# Fragmento del documento:
##########

Política

El Pueblo del Sol: La teogonía de los Mexicas

“El Pueblo del Sol” es un libro publicado en 1953 por el mexicano Alfonso Caso Andrade (abogado, arqueólogo y antropólogo destacado, nacido en Ciudad de México en 1896, y autor de al menos 300 obras). Señalaremos, para honrarlo, que también fue el descubridor, entre otras ciudades, de la zona arqueológica de Monte Albán, Oaxaca. En este volumen nos habla de la creación de los dioses mexicas.

La Teogonía (del griego theos, "dios" y gonos "creación, generación"; origen de los dioses) es un término que viene del libro escrito en el siglo VIII a. C. por el poeta griego Hesíodo, quien describe a sus dioses. Alfonso Caso, por su parte, detalla la cosmovisión mexica y cómo nuestros antepasados crearon una religión viva y llena de fe.

La obra está dentro del género literario genealogía (del griego genos, raza, nacimiento, descendencia y logos, estudio) Aunque no se le toma como un género propiamente dicho, es un escrito que busca la ascendencia y descendencia de una persona o familia, su árbol genealógico. Es auxiliar de la historia, la biología y otras ciencias cuando se estudia los orígenes de algo, por ejemplo: la genealogía molecular.

Iniciemos nuestro análisis con estas palabras aclaradoras del autor: “En el momento en que los sorprendió la conquista española, el pueblo azteca tenía una religión politeísta, fundada en la adoración de una multitud de dioses con atribuciones bien definidas. Muchos adoptados de los pueblos invadidos. Sin embargo solo eran manifestaciones o advocaciones del mismo dios. Como Ometochtli, 2 conejo, dios del pulque, veremos una gran cantidad de dioses con las particulares de la región de donde proviene.”

Antes de continuar precisemos: azteca, el escritor Caso los nombra así, pero varios estudiosos (entre ellos el erudito Miguel león Portilla, él hasta en forma severa) nos dicen que es mejor llamarlos mexicas, porque los que venían de Aztlán (lugar mítico) fueron varios pueblos: chalcas, colhuas, tepanecas, tlahuicas. Los mexicas eran parte de ese conjunto. Mexica en lengua náhuatl significa “los de México”.

Ahora sí, vayamos a la creación de los dioses. El Señor, Ometecuhtli y la Señora, Omecíhuatl, doble principio creador, masculino y femenino, una dualidad. El Señor y la Señora de nuestra carne, de nuestro sustento. Se representan con símbolos de fertilidad y adornados con mazorcas de maíz. Los dos residen en el Omeyocan, (el treceavo cielo).

##########

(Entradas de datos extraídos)
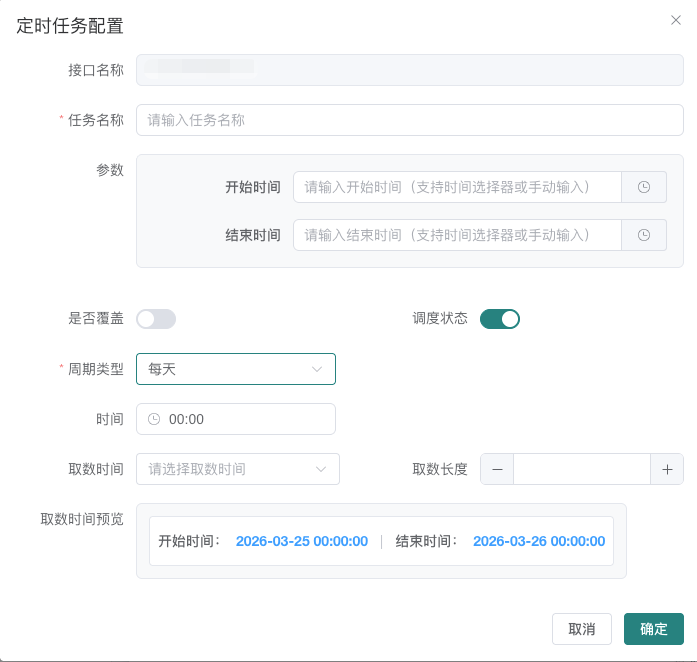Expand the 取数时间 selection dropdown

pos(238,469)
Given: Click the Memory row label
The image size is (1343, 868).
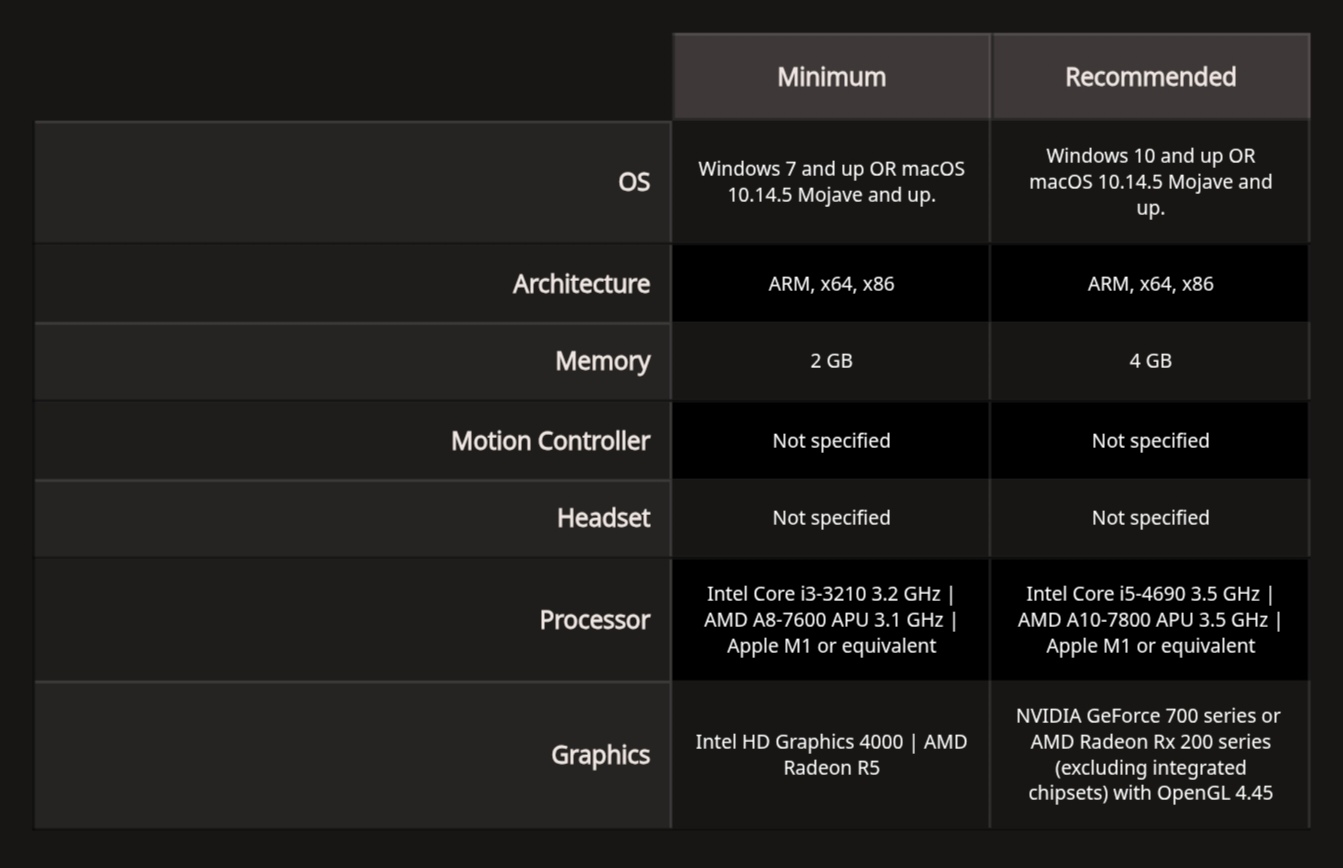Looking at the screenshot, I should pyautogui.click(x=602, y=361).
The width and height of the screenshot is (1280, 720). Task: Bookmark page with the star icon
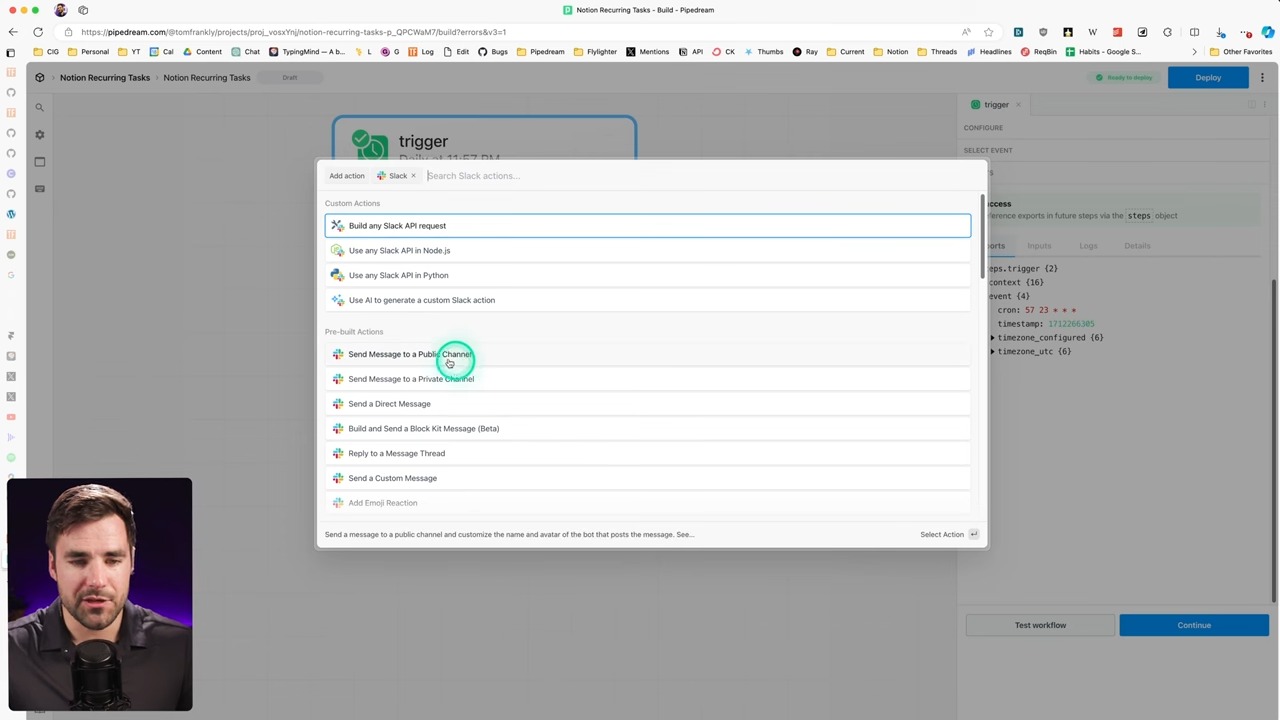coord(988,32)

##########

# Trabajo por hacer:
• A. ¿En qué año se publicó el libro «El Pueblo del Sol», según el texto sobre El Pueblo del Sol?
• B. Enumera todas las palabras griegas que aparecen en el texto sobre El Pueblo del Sol, junto con el significado que se da a cada una.
• C. Retoma, por favor, el texto sobre El Pueblo del Sol a partir de su última oración y continúalo con unas pocas oraciones más.
Los registros provienen de otra fuente.

# Respuestas escritas:
• A. En 1953.

• B.
theos: «dios»
gonos: «creación, generación»
genos: raza, nacimiento, descendencia
logos: estudio

• C.
Tuvieron cuatro hijos: Tezcatlipoca rojo, llamado también Xipe. Tezcatlipoca negro, llamado solo Tezcatlipoca. Quetzalcóatl, serpiente de plumas, dios del aire y de la vida. Tezcatlipoca azul, llamado Huitzilopochtli, colibrí zurdo, dios sol y dios de la guerra.

A ellos les encargaron la creación de los otros dioses, del mundo y de los hombres: “Los cuatro hijos de la pareja divina representan la dirección central, abajo y arriba, es decir, el cielo y la tierra. Son los regentes de los cuatro puntos cardinales y el centro.”

Existían quince deidades principales, veamos algunos: Coatlicue, diosa de la tierra; Tláloc, dios del agua; Mictlantecutli, dios del inframundo; Tonatiuh, dios del sol; Huehuetéotl, dios del fuego; Xochiquetzal, diosa de las flores; Chalchiuhtlicue, diosa del mar y de los lagos. Llegando hasta 114, divididos en grupos: “Los dioses creadores, de la fertilidad agrícola, humana, del placer, de la energía cósmica, de la guerra y la de los sacrificios.”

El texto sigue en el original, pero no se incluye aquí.